The Mwandi Mission Hospital in Western Zambia

Dr. Peggy Schrieber, a faculty member through CPMG, is a talented surgeon with a long history in international surgery. Dr. Schreiber takes annual trips to the Mwandi Mission Hospital, a 100 bed hospital in the rural western province of Zambia. She takes a surgical team that always includes general surgeons, ENTs, gynecologists, anesthesiologists, internists, and a 4th year general surgery resident from St. Joe’s Hospital.

She grew up in Madison, WI, but her medical school and surgical training took her away from her Midwestern beginnings and out to the east coast. After her undergraduate years at Yale, she spent 2 years in the Peace Corps in Sierra Leone, West Africa, both teaching high school science and math and helping create a lab in an eye hospital. Stateside once again, she completed medical school at Tufts University, where she obtained both her MD and MPH, with a focus on international health. In 2002, she joined the CPMG surgical group in Denver and generously shares her mentorship and vast experience with our residents and students alike. 
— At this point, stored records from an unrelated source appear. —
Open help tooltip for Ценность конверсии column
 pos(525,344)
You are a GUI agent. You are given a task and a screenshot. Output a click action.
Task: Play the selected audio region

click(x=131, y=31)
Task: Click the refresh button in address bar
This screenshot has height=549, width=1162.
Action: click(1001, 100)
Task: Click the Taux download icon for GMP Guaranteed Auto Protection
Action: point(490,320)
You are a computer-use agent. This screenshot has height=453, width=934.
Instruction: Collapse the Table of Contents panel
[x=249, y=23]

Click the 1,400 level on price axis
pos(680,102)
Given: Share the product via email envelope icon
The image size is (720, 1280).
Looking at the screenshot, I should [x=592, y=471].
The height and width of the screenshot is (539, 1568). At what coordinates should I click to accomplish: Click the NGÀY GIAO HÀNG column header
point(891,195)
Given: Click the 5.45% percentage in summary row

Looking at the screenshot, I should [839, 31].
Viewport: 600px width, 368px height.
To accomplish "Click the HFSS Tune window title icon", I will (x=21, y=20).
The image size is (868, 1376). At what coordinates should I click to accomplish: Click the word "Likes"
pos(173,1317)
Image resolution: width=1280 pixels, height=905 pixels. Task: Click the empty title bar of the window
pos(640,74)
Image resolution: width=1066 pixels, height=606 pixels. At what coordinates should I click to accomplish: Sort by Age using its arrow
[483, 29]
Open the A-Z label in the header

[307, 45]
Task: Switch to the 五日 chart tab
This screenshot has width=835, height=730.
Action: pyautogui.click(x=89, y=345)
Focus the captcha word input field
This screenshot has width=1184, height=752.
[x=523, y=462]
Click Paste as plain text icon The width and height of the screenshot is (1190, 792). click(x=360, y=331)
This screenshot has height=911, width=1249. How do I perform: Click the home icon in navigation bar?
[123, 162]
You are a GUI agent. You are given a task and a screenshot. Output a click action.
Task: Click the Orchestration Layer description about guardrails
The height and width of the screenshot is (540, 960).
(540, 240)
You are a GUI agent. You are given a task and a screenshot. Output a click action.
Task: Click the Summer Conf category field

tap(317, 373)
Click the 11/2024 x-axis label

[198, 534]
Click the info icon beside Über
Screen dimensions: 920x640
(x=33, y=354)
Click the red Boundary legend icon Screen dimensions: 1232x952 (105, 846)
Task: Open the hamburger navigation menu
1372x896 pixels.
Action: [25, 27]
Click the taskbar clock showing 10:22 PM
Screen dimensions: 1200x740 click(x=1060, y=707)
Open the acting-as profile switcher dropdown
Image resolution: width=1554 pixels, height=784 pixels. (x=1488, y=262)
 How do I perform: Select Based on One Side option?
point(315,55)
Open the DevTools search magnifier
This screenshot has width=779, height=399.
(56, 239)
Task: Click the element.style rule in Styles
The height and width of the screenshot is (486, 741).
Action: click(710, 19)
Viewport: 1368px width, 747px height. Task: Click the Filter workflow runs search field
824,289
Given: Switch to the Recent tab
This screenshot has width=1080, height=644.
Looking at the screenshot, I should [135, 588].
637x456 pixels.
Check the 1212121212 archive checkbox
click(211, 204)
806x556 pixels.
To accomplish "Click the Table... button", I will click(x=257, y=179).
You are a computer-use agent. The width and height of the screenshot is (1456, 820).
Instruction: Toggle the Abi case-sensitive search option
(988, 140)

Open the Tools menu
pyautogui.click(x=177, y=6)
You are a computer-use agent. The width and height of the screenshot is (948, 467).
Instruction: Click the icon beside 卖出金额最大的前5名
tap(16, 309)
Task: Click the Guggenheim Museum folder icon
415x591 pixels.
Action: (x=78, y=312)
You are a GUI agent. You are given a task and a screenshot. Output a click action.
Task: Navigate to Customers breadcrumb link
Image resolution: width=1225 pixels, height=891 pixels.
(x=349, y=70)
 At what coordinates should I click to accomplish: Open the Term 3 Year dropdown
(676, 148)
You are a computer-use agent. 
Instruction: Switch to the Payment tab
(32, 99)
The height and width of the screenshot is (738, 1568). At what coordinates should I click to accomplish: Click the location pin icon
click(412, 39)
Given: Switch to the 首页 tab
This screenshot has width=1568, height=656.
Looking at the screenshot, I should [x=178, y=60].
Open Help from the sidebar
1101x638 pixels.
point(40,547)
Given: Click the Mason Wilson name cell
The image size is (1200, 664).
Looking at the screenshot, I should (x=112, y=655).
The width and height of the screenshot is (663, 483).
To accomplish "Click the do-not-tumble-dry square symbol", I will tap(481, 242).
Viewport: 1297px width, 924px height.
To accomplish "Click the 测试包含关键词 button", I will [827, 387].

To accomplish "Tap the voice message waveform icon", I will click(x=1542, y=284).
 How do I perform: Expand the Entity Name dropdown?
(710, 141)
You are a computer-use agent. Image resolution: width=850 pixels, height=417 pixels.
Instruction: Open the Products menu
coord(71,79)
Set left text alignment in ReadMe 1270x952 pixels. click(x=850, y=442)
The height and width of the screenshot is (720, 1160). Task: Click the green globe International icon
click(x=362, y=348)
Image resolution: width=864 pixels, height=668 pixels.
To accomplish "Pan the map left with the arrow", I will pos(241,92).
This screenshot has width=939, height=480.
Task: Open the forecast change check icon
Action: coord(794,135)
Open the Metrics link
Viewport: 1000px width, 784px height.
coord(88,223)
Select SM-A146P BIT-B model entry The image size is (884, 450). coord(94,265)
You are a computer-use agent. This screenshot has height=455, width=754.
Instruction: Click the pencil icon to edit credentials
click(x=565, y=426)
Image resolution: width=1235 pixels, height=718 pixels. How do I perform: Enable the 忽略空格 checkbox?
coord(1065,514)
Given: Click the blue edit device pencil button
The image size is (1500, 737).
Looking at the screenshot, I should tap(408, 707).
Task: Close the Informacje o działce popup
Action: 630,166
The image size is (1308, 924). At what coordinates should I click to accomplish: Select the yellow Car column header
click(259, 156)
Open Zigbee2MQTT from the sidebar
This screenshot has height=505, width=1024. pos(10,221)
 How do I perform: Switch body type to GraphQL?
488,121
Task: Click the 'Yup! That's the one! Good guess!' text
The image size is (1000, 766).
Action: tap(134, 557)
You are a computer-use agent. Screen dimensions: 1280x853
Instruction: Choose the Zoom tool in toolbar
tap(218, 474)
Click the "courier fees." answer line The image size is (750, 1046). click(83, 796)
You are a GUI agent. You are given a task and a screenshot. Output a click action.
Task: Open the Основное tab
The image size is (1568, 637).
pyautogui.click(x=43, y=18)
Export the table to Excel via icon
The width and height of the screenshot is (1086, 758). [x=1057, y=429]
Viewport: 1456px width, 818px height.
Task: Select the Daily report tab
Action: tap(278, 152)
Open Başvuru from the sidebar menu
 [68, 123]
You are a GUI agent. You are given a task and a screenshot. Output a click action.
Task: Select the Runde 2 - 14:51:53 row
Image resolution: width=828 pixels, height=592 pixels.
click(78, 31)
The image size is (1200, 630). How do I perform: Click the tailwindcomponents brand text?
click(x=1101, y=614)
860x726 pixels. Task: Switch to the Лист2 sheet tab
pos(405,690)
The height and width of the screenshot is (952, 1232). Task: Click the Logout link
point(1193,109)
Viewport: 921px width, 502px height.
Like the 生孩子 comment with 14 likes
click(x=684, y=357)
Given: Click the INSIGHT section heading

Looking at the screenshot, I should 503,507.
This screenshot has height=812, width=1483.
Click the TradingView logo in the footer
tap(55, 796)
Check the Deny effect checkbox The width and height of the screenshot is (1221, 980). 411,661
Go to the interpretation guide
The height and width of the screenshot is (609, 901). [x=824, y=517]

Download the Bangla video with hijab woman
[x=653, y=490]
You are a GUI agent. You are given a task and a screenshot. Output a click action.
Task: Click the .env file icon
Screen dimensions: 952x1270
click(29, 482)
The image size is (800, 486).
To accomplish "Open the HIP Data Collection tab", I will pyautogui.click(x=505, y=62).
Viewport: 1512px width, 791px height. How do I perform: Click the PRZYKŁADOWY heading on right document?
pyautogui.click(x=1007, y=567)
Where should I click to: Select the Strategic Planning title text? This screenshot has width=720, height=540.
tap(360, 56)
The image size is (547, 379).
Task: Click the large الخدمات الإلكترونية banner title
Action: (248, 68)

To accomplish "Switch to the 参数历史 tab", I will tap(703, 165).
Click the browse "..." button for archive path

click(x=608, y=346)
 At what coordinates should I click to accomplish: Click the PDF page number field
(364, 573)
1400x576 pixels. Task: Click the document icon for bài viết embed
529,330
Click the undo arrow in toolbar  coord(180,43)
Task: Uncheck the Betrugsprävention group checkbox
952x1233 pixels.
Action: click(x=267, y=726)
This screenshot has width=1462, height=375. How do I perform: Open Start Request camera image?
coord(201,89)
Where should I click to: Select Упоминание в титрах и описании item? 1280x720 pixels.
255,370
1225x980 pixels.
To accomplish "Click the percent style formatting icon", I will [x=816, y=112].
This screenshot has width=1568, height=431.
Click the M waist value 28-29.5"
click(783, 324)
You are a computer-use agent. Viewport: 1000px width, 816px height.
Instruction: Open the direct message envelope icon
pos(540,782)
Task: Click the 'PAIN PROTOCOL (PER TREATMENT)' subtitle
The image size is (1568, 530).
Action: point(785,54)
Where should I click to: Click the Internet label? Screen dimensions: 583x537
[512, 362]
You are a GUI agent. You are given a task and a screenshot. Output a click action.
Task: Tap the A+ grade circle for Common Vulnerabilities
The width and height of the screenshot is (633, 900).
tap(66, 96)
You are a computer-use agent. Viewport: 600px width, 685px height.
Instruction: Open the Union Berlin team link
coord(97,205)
Through her decades-long relationship with the Mwandi Mission Hospital in Western Zambia, Dr. Schrieber has provided longitudinal surgical care to patients in this region. Mwandi Mission Hospital is a 100 bed hospital in the rural western province of Zambia, several hours up the Zambezi river from Victoria Falls along a pothole-marred road. Dr. Schrieber has gone there on an annual or biannual basis for 20 years (excepting 2020 due to the COVID pandemic).  She often takes 2 trips per year, which enables an additional resident to have this invaluable experience. They spend 2 weeks away, (includes travel time and a short safari) which allows a day of patient screening and 7 full operative days in 2 operating rooms.

The most common procedures performed are adult and pediatric hernia repair, thyroid surgery, hysterectomy, oophorectomy, and orchiopexy for pediatric undescended testicles. They operate on patients who frequently travel great distances across the country to have these procedures performed. The aim is to care for any patient who shows up, if possible, sometimes relying on telemedicine with colleagues at home for guidance when the diagnosis falls outside of the represented specialties.

The trip is a team endeavor between the 12 team members from the USA and our Zambian colleagues and hospital staff, with whom she has developed a close working relationship over 20 years. This model has enabled the provision of excellent surgical care, much of which cannot otherwise be delivered in this area of Zambia. Additionally, Dr. Schrieber aims to increase training over the next 5 years for Zambian providers to improve the overall surgical continuity by enabling these local practitioners to also be able to perform some of these procedures/services.